Sponsoren, de voorzitter van zijn eigen bond en andere partijen lieten zich vervolgens kwetsend uit over de noorderling. Hij was een angsthaas, geen topsporter. Een rondgang langs oud-piloten als Eline Jurg, Vincent Kortbeek, Rob Geurts, Johan Niemeijer en tal van oud-remmers leerde dat er toch wel enig begrip voor zijn besluit is. De conclusie: een piloot zonder zelfvertrouwen is op een bobbaan - en zeker die van Whistler waar voor het eerst in de geschiedenis snelheden van ver boven de 150 kilometer per uur werden gehaald - een gevaar voor zichzelf en zijn teamleden.

"Dan voelen sommige uitspraken van betrokkenen als een dolksteek in de rug." "Elke bobpiloot is in zijn leven ergens op een baan wel een keer voor dezelfde keuze komen te staan", zegt Van Calker. "Doorgaans los je het probleem wel op. Mij lukte dat in Whistler niet. We hebben jankend bij elkaar gezeten, iedereen heeft zijn zegje kunnen doen. Het heeft me echter niet op andere gedachten gebracht. We hebben vier jaar voor dat evenement getraind, als eerste Nederlandse mannen in een bobslee succes gehad. De teleurstelling was bij iedereen groot en bij mezelf misschien wel het grootst."
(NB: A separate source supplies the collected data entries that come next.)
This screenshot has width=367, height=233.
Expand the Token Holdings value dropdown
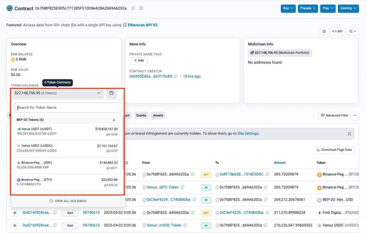(99, 93)
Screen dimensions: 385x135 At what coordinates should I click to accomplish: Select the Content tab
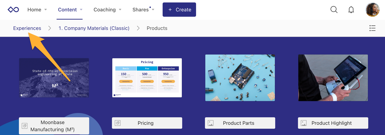click(x=67, y=10)
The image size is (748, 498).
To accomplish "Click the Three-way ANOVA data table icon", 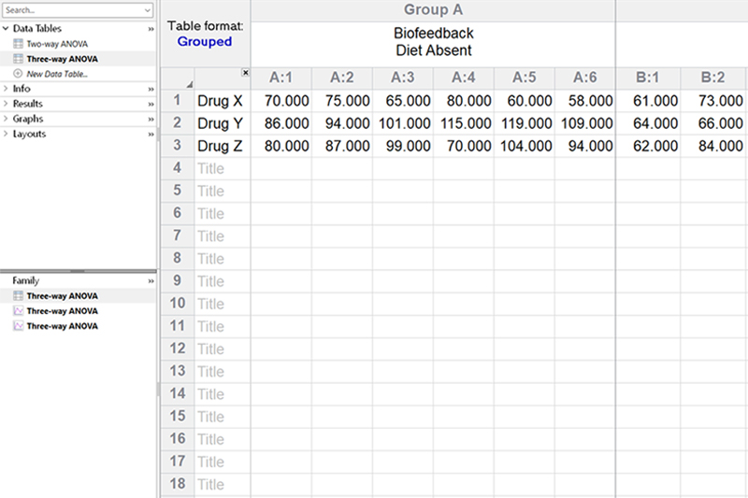I will coord(18,59).
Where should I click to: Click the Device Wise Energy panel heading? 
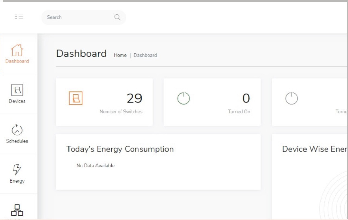(315, 149)
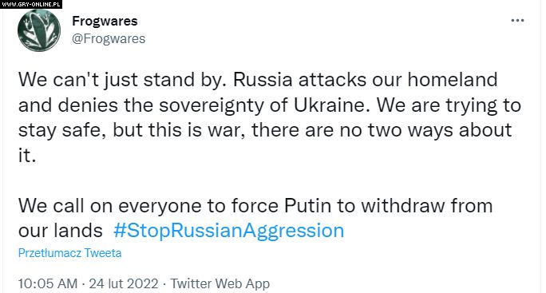
Task: Click the www.gry-online.pl watermark
Action: pyautogui.click(x=31, y=4)
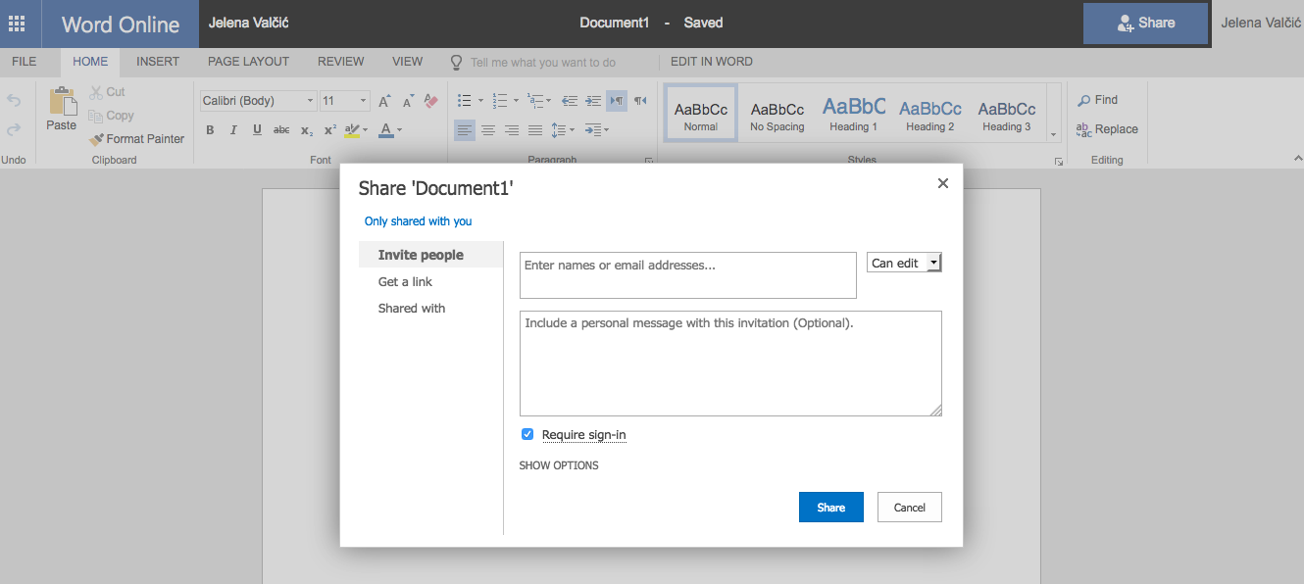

Van Calker geeft toe dat hij het mentale aspect na een zware crash een jaar eerder in het ijskanaal van Whistler heeft onderschat. "Er komt veel op de schouders van een piloot terecht. In het verleden zijn jongens daardoor ook afgehaakt. Ik had dat onderdeel beter kunnen en moeten aanpakken. Ik heb wel een gesprek gevoerd, maar structureel behoorde mentale begeleiding niet tot ons programma. Als ik na die crash in Whistler helemaal had vastgezeten, was ik daar trouwens niet meer van start gegaan. Ik heb de signalen dat het niet goed zat kennelijk genegeerd." Inmiddels heeft Van Calker wel externe hulp ingeroepen om alles op een rijtje te krijgen. "Bobsleeën is in Nederland een hele kleine sport. Ik laat me niet veroordelen door mensen die er geen verstand van hebben."